女子神職が認められるようになったのは戦後です。
おそらく、当時、男性が出兵し、戦死、負傷で社家の継承が困難だったのではと推測します。
女子神職の装束を新たに購入すると、約100万円かかります。
ですので、私は父のお下がりの狩衣を着装していました。
白衣や袴、足袋は、サイズだったり、男性、女性で異なるので必要な物は揃えました。
父の装束も、私が生まれた前後のものですから、大体、55年前後くらい破れた箇所を繕って着ています。
生地が擦り切れてしまえば仕方ありませんが、大抵の穴や、ほつれは縫えばまだまだ着られます。
神事で大切なことは、神官が美しい装束を着装することでは無く、心を込めて行うか、です。

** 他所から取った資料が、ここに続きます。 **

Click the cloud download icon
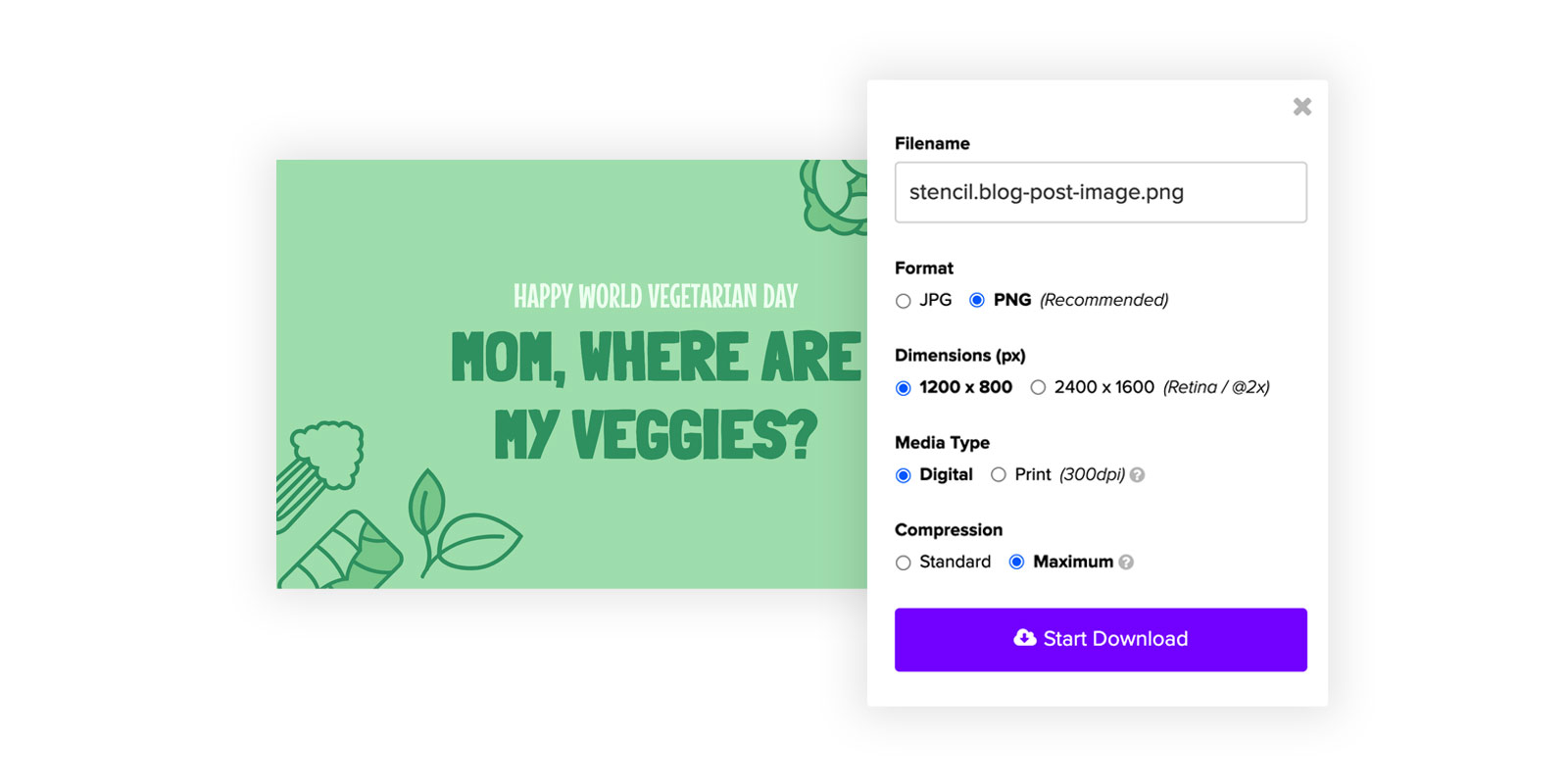 [x=1024, y=638]
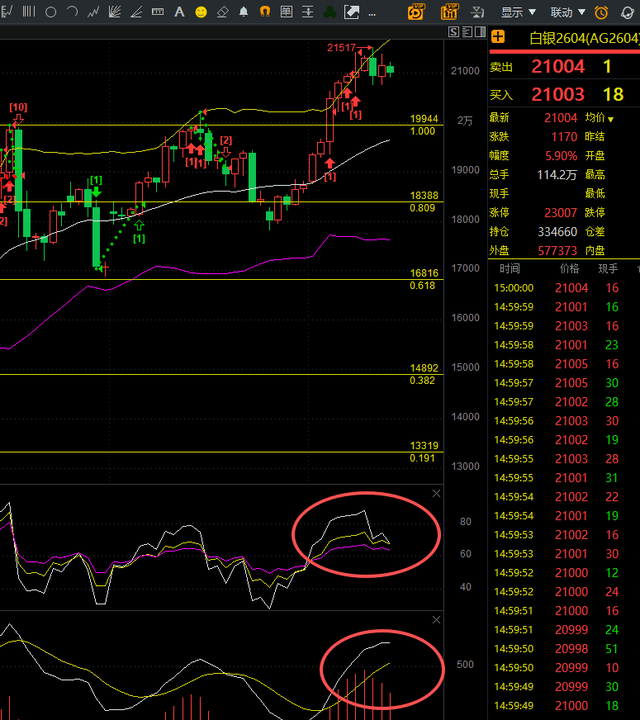Open the 联动 dropdown menu
Screen dimensions: 640x720
point(566,12)
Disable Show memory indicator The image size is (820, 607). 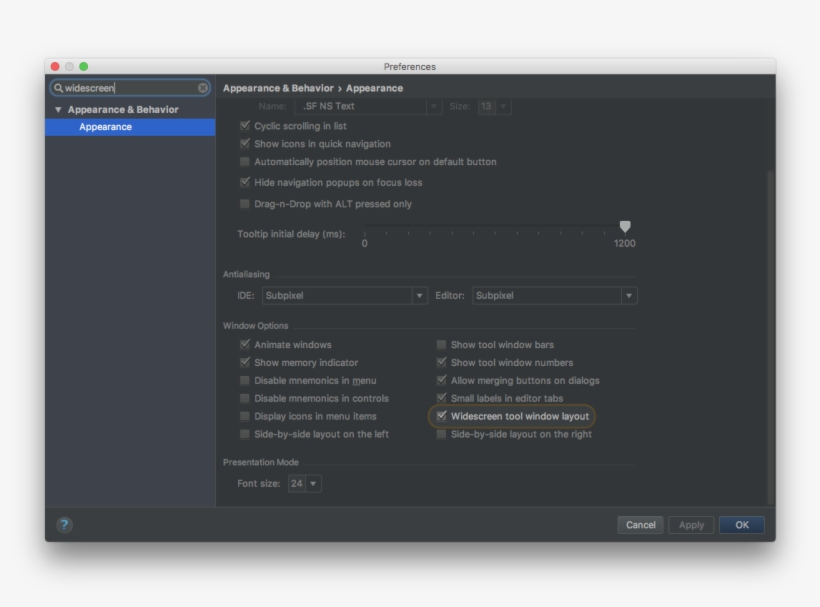(x=243, y=362)
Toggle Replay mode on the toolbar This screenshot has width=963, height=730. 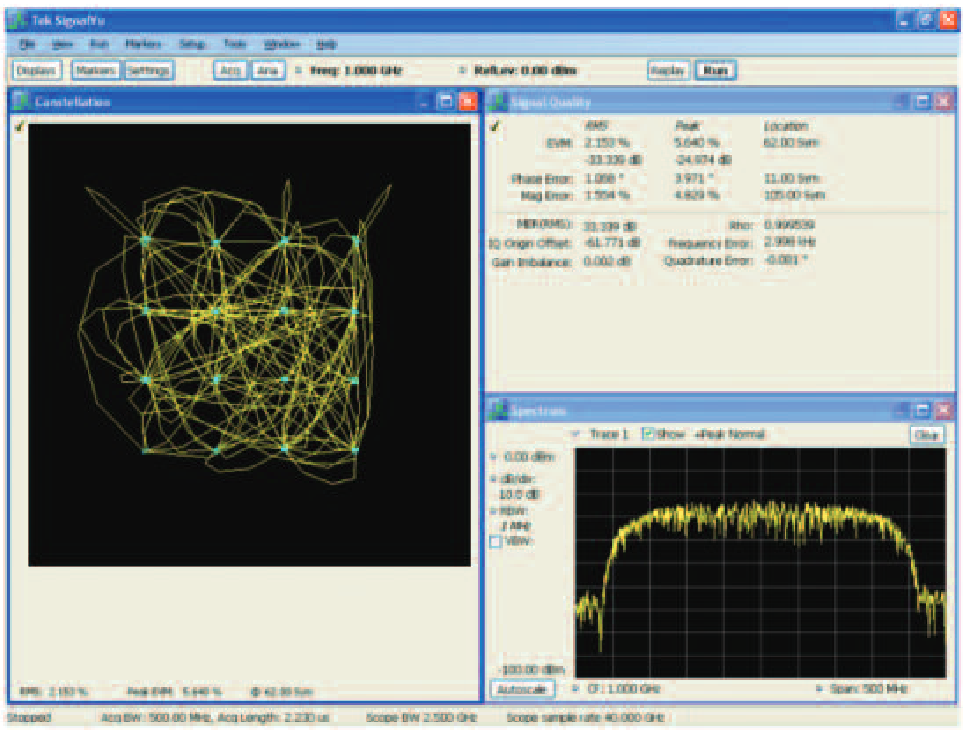point(670,70)
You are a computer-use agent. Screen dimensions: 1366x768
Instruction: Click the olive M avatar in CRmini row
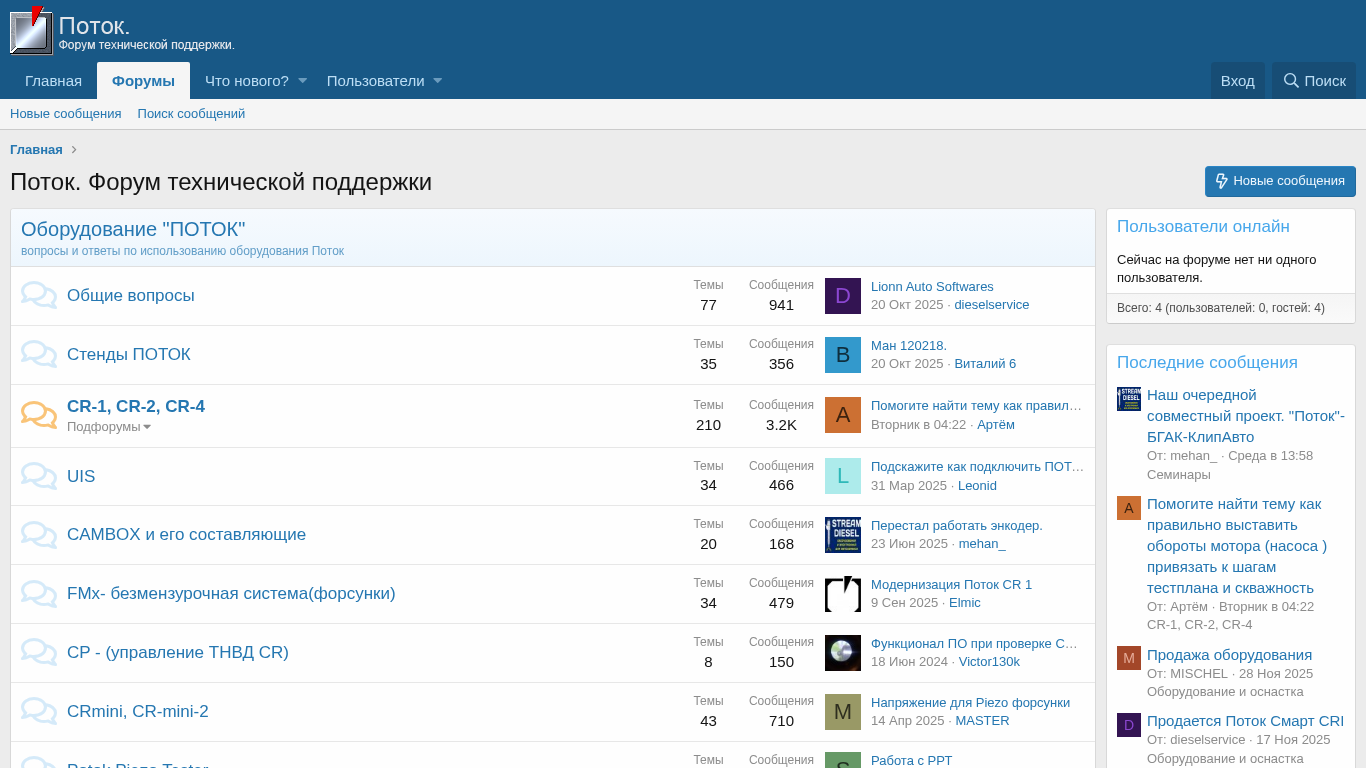click(843, 712)
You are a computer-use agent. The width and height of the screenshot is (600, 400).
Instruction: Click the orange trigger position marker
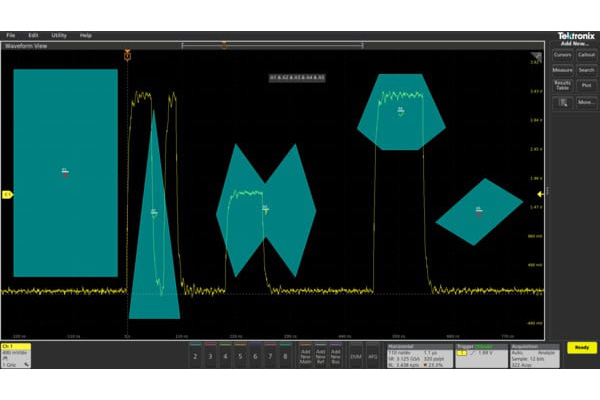[128, 56]
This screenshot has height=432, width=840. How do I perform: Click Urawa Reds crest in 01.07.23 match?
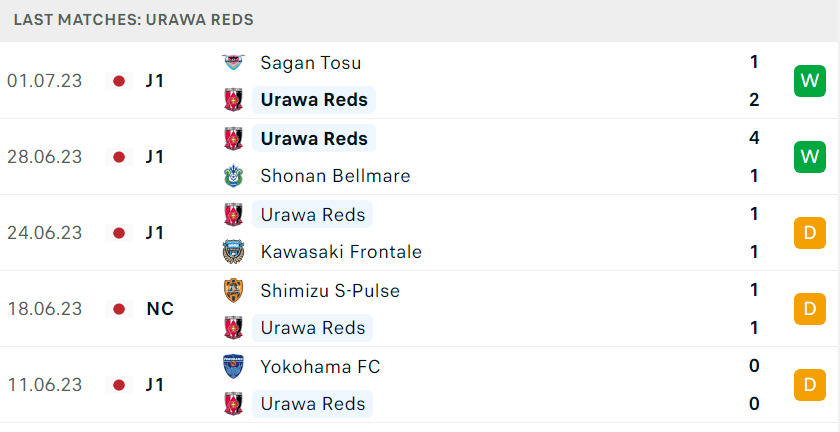tap(234, 100)
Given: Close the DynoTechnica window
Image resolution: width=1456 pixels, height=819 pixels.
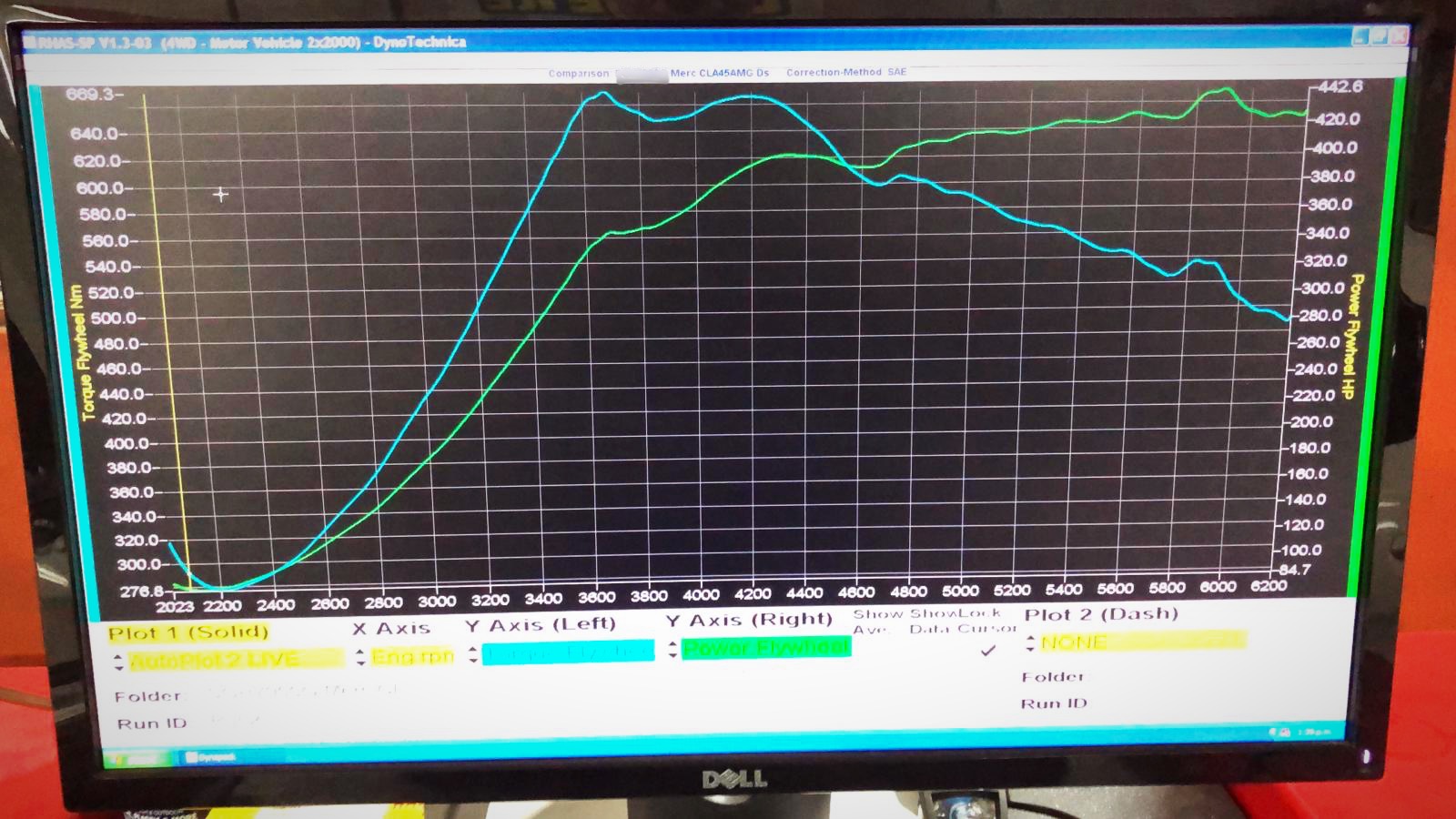Looking at the screenshot, I should pos(1400,36).
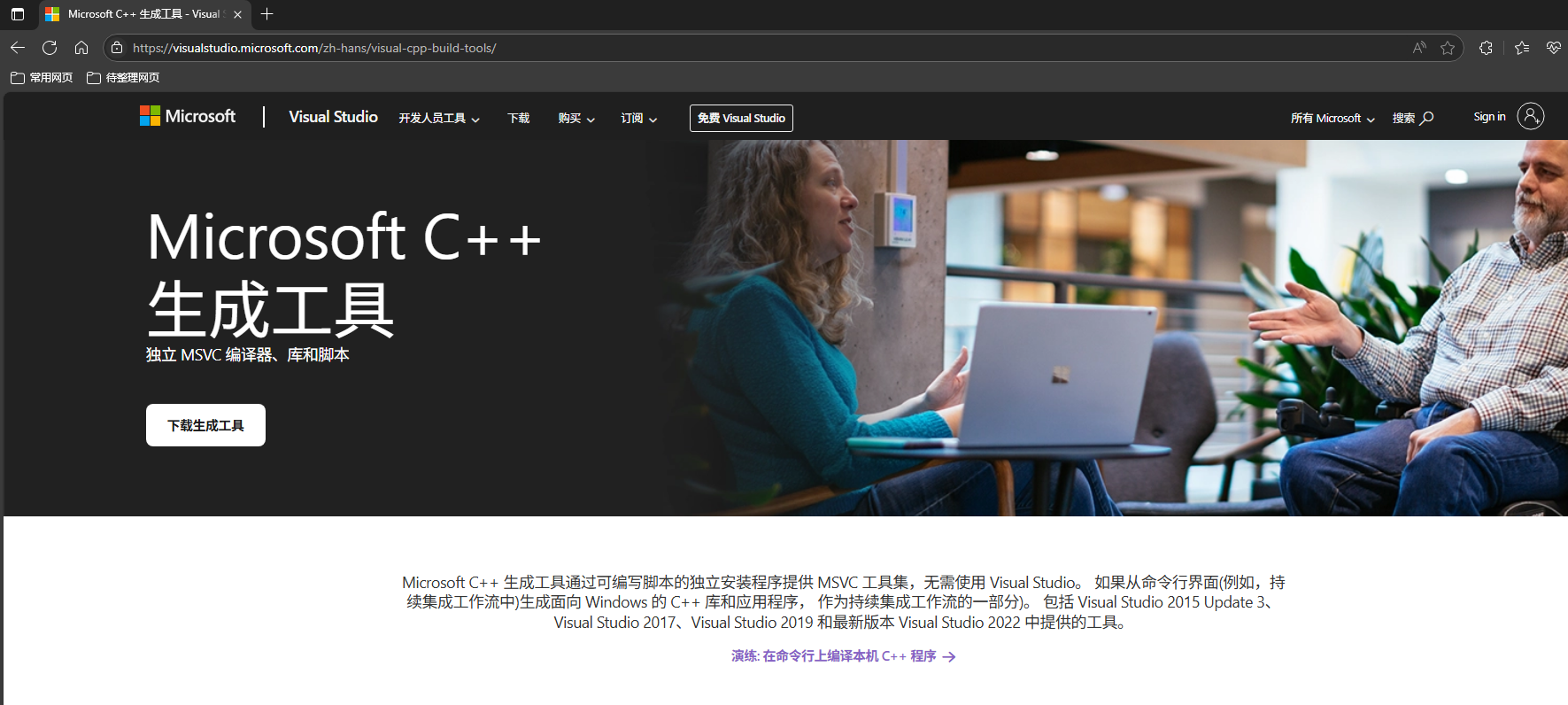The image size is (1568, 705).
Task: Expand the 购买 dropdown menu
Action: pyautogui.click(x=575, y=119)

父は、シャツでも下着でも家電製品でも装束でも、購入した年月日と名前をマジックで書いていました。
家電などは、金額まで書いていました。
若い頃は、貧乏は嫌だと思っていました。
でも、今ならわかります。
「貧乏が嫌だと思うその心が貧乏なのだ」と。
少ない物を大切にするその心。
その心が豊かさなのですよね。
大切にされれば物も洋服も喜んでくれます。
自分が貧乏かどうかを気にするのでは無く、自分の心が貧乏かどうかを気にすべきですね。
心が豊かであれば、他のことは気にならないものです。
最近になって、ようやく、そんな生き方こそがかっこいいとわかるようになりました。
おにぎりが食べたいとメモを残し、生活保護を受けれず餓死した方。
住居費が払えず、中学生の娘と無理心中をした母。
認知症の母を介護し、職を続けることが出来ず、生活保護を貰えず、母を殺して自分も死のうと無理心中した方。
生活保護制度を知らず、精神疾患を抱えた母が息子に「殺してくれ」と嘆願し、弟を外出させて母を殺した長男。
世の中の不条理が無くならない理由を、誰か教えてくれないか。
国民全員が飢えることの無いように。
お金は命を救うのだという事実を、しっかりと確認していただきたいものである。